6.9.12

Ao meio

Dor de cabeça, e toda metafísica construida entre minha nuca e meus olhos, perdida na enchaqueca que contrai meus pensamentos. dor de cabeça, e todos os pássaros cantando dos meus olhos para fora, toda a ardência da vida lá fora não são par nem verso dos meus pensamentos inflamados, da minha cabeça dolorida e alheia, me imponho meia hora pr'um verso, nada. uma hora, nada. minha cabeça como um enorme salão trêmulo de vozes ilegíveis, ecoando na inadimplência severa de mim para comigo mesmo.
me vejo na encruzilhada desta enorme sala, num banco de madeira com meu cigarro pela metade, calado, ruminando todas as frases escritas pela metade, todos os caminhos feitos em meia volta, todos os sonetos que findaram na segunda quadra, sou o poeta pela metade, o cigarro pela metade, a dor de cabeça pela metade.
mas ainda há a outra metade da cabeça a doer, a metade das frases, os tercetos dos sonetos e o meio cigarro, uma hora e meia ou duas para se escrever metade de algo, que diferença faz? o mundo lá fora está em paz, e eu ainda tenho metade do todo por terminar...

Retalho



O céu azul da manhã ou já branco das chuvas no fim da tarde, é tão belo quanto, a qualquer hora do dia, o que muda no espírito das horas são os olhos e a alma destes olhos para com a cor dos céus, hora o branco chuvoso é mais belo, hora o azul matinal o é. O café... amargo ou doce, tem seu tempo do paladar, mesmo o amargo de ferir a língua, com um cigarro para turvar os olhos, tem sua beleza, talvez pelo turvor a ludibriar os olhos, talvez por ser belo a parte o gosto dos olhos ou do pensamento; belo em si.
Pois os olhos são, senão, duas pequenas rachaduras do espírito, e o espírito é toda uma constelação de rachaduras diminutas, que somadas em suas ínfimas partes, formam o que dizemos ser, ou menos que isso. sim, formam muito menos que isso, provavelmente mais uma parte alheia e bela em si, como um móvel fixado no tempo que lhe cabe existir.

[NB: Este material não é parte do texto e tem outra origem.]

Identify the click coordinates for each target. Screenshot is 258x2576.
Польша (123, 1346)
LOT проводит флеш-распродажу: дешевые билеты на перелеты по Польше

Um fragmento ao acaso, um retalho como deve ser, recortado como o queria que fosse Bernardo Soares, que seja:


"Ah, compreendo! O patrão Vasques é a Vida. A Vida, monótona e necessária, mandante e desconhecida. Este homem banal representa a banalidade da Vida. Ele é tudo para mim, por fora, porque a Vida é tudo para mim por fora.



E, se o escritório da Rua dos Douradores representa para mim a vida, este meu segundo andar, onde moro, na mesma Rua dos Douradores, representa para mim a Arte. Sim, a Arte, que mora na mesma rua que a Vida, porém num lugar diferente, a Arte que alivia da vida sem aliviar de viver, que é tão monótona como a mesma vida, mas só em lugar diferente. Sim, esta Rua dos Douradores compreende para mim todo o sentido das coisas, a solução de todos os enigmas, salvo o existirem enigmas, que é o que não pode ter solução."